The Wednesday Journal editorial, “Believe in our students” [Viewpoints, Sept. 21], reflects an inappropriate political agenda. A defense of OPRF’s de-tracking — sterilely labelled “freshman curriculum restructuring” — the editorial implicitly acknowledges it will lower scores on national standardized tests (sour-graped as “suspect anyhow”).
WJ asks us to ignore tests and instead measure success in “the self-confidence and resilience of Black and Brown students.” But where to find a barometer for resilience or self-confidence? We cannot because these are not objective measures. After proposing such subjective evaluation criteria, WJ claims “we all need to be on board for the long haul.” I disagree.
As a former OPRF District 200 school board president who consistently championed efforts to improve education for all students, and particularly for disadvantaged groups, I never supported de-tracking. The data didn’t support it. De-tracking was arrogant virtue signaling, with little evidence supporting it as a solution to disparate achievement. Data indicated that de-tracking had failed in other districts, most notably nearby in Evanston. OPRF adopted it anyhow. Now a board member has appropriately requested a status report. I agree. If this experiment is to continue, a positive impact must be demonstrated with objective data.
I applaud Fred Arkin, the only board member demanding data to evaluate this effort. Arkin requested to see facts that demonstrate that de-tracking improves student learning, or at least that it doesn’t harm it.
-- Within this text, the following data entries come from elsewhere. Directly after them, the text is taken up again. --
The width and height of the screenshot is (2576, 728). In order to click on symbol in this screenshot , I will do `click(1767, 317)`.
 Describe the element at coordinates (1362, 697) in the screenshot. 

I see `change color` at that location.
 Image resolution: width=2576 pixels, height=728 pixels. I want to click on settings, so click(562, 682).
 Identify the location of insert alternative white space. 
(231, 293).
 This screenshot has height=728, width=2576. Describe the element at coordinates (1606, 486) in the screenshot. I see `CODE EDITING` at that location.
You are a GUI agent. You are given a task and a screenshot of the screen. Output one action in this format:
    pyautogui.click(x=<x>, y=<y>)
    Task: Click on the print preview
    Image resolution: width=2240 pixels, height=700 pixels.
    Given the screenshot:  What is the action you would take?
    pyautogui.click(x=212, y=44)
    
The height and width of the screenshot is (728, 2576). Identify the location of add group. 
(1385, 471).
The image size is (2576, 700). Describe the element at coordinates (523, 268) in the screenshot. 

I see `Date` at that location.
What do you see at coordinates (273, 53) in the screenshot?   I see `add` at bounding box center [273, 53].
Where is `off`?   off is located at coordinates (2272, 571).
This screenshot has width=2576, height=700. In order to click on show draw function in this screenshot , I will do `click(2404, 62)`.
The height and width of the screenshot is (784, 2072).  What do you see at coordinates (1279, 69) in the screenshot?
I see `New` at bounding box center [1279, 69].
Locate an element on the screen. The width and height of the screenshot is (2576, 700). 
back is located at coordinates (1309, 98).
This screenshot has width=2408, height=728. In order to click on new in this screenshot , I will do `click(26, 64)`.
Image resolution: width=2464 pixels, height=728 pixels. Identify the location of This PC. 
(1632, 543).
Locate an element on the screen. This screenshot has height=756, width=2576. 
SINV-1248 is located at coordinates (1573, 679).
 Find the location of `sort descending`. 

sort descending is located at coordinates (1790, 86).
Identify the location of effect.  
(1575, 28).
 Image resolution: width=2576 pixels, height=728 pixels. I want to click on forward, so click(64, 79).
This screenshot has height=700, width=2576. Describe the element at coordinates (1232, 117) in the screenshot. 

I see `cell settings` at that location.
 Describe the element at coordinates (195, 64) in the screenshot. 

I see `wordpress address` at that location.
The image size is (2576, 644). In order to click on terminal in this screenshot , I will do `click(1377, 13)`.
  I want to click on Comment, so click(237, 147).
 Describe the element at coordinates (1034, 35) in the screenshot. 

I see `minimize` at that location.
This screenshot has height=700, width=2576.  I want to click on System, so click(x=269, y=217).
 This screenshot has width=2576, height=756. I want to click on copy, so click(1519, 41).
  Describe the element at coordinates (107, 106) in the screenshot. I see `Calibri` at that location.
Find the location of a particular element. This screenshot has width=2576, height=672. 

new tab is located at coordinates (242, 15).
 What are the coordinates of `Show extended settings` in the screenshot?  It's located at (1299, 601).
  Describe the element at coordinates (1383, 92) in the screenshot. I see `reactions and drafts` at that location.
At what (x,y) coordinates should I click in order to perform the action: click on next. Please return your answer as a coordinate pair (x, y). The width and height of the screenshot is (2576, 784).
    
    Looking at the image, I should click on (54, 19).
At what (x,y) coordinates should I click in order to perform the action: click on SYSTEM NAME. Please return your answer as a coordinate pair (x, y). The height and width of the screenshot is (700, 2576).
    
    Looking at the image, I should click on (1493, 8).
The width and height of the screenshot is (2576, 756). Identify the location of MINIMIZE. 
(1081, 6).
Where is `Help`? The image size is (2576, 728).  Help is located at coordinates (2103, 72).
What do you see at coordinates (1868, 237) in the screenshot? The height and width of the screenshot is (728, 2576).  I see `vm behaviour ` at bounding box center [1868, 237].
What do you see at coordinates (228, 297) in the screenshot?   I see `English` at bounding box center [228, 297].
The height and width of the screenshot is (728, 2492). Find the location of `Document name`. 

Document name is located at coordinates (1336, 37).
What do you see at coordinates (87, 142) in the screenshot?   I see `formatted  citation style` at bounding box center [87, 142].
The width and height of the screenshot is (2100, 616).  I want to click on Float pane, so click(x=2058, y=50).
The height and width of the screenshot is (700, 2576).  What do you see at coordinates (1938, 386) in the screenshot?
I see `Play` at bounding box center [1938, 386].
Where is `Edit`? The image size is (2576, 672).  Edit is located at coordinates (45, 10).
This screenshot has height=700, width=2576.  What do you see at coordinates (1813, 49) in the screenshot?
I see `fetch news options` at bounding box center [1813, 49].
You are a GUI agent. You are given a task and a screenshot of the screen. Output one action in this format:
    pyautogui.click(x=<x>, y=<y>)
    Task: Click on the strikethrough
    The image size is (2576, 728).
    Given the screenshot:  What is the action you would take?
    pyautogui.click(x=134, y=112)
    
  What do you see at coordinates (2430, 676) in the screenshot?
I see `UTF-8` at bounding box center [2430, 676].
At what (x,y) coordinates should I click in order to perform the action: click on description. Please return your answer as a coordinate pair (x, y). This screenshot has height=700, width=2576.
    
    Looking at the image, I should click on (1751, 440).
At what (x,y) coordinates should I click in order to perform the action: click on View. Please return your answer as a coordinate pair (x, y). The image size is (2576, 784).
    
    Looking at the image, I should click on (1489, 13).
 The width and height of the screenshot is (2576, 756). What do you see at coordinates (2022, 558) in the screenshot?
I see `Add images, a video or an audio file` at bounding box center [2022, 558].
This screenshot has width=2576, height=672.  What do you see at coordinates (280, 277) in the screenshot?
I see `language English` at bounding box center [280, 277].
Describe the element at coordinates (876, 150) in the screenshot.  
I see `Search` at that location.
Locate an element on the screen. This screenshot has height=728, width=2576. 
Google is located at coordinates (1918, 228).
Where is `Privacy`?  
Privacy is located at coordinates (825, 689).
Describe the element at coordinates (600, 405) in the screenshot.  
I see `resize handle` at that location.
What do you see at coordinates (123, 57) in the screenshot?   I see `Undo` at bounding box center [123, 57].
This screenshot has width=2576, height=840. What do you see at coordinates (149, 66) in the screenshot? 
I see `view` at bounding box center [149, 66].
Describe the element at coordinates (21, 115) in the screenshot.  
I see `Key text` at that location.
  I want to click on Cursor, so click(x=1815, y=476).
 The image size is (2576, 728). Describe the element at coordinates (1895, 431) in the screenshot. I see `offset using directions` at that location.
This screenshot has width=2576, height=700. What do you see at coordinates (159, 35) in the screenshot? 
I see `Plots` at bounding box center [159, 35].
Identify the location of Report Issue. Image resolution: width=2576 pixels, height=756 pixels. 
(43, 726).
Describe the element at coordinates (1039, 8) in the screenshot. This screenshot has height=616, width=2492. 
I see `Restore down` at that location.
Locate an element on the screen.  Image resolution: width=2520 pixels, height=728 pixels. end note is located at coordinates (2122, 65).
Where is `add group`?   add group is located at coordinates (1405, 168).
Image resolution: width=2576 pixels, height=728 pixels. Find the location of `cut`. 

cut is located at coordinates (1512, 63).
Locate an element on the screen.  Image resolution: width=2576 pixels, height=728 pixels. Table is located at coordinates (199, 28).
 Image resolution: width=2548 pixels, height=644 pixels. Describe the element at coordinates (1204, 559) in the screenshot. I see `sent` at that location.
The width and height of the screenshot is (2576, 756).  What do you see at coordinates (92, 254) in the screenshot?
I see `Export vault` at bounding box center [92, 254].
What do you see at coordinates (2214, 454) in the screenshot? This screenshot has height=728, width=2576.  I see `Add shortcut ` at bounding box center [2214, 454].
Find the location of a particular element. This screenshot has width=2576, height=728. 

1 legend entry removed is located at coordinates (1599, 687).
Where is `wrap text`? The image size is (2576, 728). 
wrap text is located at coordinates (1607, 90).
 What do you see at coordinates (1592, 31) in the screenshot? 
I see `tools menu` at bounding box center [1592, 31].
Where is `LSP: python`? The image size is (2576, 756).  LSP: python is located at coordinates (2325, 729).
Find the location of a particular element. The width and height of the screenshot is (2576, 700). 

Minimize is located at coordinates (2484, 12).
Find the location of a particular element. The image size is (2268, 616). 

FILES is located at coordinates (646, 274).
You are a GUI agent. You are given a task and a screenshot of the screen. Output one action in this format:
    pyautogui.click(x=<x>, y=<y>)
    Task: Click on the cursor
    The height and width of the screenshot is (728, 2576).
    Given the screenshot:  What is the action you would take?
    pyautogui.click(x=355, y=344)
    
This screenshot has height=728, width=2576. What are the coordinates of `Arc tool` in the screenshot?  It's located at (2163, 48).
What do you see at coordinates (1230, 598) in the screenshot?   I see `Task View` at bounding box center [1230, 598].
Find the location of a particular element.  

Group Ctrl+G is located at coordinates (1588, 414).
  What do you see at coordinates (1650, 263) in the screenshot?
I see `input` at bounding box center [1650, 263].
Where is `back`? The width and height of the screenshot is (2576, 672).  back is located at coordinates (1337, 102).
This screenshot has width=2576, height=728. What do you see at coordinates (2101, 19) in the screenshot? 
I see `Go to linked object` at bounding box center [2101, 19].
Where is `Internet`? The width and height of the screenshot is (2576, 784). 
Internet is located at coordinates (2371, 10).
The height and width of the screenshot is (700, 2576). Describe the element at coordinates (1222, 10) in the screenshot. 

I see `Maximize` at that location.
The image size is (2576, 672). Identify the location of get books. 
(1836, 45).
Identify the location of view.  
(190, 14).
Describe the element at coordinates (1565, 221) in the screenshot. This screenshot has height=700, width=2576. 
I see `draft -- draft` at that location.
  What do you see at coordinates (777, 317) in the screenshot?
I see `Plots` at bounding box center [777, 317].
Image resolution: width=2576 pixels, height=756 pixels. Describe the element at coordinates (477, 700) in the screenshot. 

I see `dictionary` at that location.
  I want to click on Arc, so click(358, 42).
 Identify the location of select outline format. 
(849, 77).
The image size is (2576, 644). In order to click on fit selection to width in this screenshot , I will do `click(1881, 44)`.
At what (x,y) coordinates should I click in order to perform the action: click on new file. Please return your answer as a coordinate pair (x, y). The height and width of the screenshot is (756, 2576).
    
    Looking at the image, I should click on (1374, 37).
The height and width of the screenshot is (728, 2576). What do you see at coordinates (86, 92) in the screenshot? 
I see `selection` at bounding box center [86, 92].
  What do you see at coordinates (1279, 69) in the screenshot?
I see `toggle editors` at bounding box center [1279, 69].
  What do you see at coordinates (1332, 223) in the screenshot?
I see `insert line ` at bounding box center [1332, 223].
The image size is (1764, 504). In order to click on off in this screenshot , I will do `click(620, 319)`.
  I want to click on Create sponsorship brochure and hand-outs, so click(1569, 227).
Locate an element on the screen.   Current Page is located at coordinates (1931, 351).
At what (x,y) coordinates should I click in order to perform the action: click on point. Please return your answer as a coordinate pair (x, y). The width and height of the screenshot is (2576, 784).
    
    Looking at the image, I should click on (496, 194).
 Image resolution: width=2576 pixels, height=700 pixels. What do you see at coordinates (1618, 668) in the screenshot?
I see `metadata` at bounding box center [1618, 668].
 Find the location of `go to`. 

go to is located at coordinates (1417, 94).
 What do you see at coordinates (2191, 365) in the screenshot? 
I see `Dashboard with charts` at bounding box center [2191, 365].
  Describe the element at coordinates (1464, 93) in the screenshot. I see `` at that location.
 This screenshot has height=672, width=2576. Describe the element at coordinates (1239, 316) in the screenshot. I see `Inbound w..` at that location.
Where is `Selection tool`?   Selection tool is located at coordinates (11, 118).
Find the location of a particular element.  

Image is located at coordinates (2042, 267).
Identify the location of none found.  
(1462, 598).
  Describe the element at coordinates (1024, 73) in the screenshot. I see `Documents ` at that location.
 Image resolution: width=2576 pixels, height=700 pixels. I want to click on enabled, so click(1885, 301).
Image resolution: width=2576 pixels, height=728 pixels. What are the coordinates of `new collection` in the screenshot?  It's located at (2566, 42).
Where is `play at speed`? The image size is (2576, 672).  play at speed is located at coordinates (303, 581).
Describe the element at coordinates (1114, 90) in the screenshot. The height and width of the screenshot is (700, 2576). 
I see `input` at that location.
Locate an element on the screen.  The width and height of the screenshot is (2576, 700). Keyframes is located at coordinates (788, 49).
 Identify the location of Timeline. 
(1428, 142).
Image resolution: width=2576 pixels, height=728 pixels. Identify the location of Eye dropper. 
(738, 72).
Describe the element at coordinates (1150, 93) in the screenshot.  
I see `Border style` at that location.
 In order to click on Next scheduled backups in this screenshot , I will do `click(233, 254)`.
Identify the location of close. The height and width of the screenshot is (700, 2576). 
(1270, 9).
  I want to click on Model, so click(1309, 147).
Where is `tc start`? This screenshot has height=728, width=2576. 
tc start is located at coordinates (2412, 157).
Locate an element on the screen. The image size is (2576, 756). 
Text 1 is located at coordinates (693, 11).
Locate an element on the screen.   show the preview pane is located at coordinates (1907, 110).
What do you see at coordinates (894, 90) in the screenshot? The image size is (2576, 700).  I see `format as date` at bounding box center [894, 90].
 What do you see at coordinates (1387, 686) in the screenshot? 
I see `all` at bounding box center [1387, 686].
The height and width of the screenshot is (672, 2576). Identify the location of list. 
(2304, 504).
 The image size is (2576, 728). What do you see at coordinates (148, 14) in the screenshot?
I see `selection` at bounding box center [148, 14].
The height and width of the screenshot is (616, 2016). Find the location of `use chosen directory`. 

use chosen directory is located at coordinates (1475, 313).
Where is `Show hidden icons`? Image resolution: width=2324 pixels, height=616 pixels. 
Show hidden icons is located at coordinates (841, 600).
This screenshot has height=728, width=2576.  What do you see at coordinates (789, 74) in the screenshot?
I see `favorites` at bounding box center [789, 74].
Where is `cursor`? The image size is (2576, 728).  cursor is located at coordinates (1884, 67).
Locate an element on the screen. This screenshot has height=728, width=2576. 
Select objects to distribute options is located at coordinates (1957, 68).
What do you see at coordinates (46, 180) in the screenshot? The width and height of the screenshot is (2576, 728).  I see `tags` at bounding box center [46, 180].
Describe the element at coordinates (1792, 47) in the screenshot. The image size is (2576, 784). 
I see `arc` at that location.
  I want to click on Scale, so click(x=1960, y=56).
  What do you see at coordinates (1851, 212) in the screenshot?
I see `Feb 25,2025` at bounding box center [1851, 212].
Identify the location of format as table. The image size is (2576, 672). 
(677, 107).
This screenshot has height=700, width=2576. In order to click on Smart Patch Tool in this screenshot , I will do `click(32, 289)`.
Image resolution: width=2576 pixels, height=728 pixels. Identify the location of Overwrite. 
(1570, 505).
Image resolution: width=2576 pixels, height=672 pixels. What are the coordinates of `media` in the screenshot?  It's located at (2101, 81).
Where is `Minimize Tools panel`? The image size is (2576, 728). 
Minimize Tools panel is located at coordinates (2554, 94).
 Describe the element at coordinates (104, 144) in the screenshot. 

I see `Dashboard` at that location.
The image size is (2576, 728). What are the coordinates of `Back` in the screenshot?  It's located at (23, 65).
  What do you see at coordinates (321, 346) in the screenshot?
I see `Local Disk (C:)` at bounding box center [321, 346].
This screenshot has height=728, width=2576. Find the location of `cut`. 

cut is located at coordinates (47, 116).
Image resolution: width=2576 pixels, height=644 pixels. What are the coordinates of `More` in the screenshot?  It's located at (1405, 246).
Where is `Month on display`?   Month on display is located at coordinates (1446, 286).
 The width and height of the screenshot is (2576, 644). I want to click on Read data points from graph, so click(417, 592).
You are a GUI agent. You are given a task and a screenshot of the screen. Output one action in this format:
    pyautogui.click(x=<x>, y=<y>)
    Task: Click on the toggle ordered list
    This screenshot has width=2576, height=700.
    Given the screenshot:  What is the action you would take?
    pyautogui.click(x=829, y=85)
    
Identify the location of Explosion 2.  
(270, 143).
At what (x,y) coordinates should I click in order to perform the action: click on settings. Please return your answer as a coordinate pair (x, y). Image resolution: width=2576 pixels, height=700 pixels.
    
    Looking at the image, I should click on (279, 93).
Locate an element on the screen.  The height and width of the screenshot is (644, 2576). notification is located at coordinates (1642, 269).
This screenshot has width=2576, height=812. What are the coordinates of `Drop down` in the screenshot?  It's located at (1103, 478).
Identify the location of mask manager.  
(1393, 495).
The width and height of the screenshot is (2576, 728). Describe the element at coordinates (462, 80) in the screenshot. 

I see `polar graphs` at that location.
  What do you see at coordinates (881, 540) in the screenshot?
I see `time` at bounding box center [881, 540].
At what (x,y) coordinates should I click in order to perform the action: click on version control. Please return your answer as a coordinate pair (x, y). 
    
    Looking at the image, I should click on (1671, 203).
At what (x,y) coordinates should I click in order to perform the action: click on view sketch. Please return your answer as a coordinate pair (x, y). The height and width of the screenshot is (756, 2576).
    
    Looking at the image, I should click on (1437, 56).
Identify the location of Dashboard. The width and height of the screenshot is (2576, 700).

Disparate outcomes on national standardized tests were key evidence that justified de-tracking in the first place. Test scores cannot be discarded as factors simply because they don’t support measures the board chose to adopt. These or other objective factors must indicate that de-tracking does not diminish learning, or we should abandon it.
Our communities must help all students succeed, not make some appear to succeed, or make them feel like they are succeeding. Feelings aren’t facts. We need objective measures of student performance, including national standardized test scores measuring college readiness, and numbers of National Merit Scholarship semifinalists (three this year, down from 22 just six years ago).
Confidence and resilience, which this paper would rely upon, are not the primary goal of education. The goal of education is learning.